FRAGMENTO SELECCIONADO =>

Hace unos años, cuando empezó la moda del café de especialidad en Barcelona y Madrid, todo el mundo se volvió experto en preparar el café. De repente, se convirtió en algo vital. Hordas de gourmets conversos, con YouTube y los stories como sagradas escrituras, apostatando de la moka italiana para convertirse a la nueva fe de las aspas de cerámica y las cafeteras francesas, porque esa es la única manera de saborear el café de verdad. Cualquier otra cosa era una puta mierda de perdedor, de novato sin criterio. Daba igual si llevabas años preparándote un señor café con la moka, no tenías ni idea de dónde te habías metido.
Algo más o menos así les pasa a los veganos, quienes sufren ataques en formato de preguntas pasivo-agresivas: ¿Eres vegano? ¿Por qué? ¿Qué te ha hecho la carne? ¿Si yo de repente dejo de comer carne tú volverías a comerla? Señores, ¡qué pesados! Que cada uno se haga el café como quiera y con la cafetera que le guste, y que los veganos sigan con su elección de comer cosas verdes sin que nadie les dé la turra sobre lo importante que es la carnaza.

DATOS MOSTRADOS =>

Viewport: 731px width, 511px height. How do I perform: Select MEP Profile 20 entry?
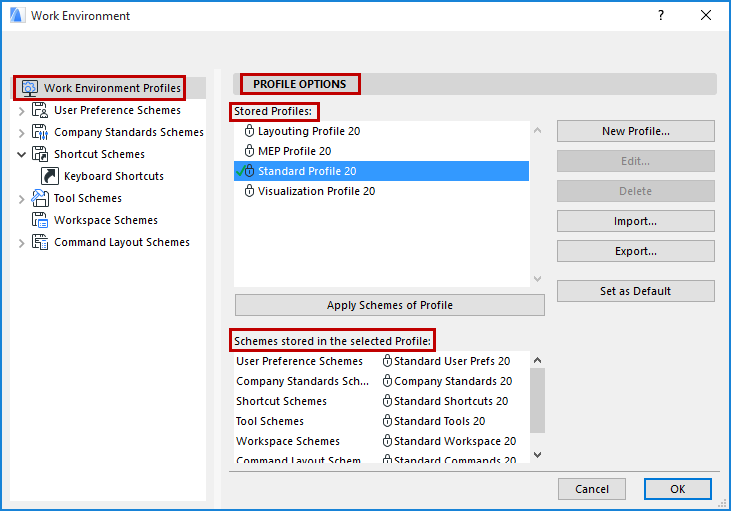(294, 151)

CONJUNTO DE TAREAS =>
(a) Indica si cada una de estas afirmaciones concuerda con el fragmento seleccionado y cita textualmente las palabras que lo deciden: (i) la moda del café de especialidad empezó en Barcelona y Madrid; (ii) los nuevos conversos adoptaron la moka italiana; (iii) el fragmento propone que cada uno prepare el café como quiera.
(b) Explica, según el fragmento seleccionado, en qué formato se presentan los ataques que sufren los veganos.

SOLUCIONES PROPUESTAS =>
(a)
(i) Sí: «cuando empezó la moda del café de especialidad en Barcelona y Madrid».
(ii) No: «apostatando de la moka italiana para convertirse a la nueva fe de las aspas de cerámica y las cafeteras francesas».
(iii) Sí: «Que cada uno se haga el café como quiera y con la cafetera que le guste».

(b) En formato de preguntas pasivo-agresivas.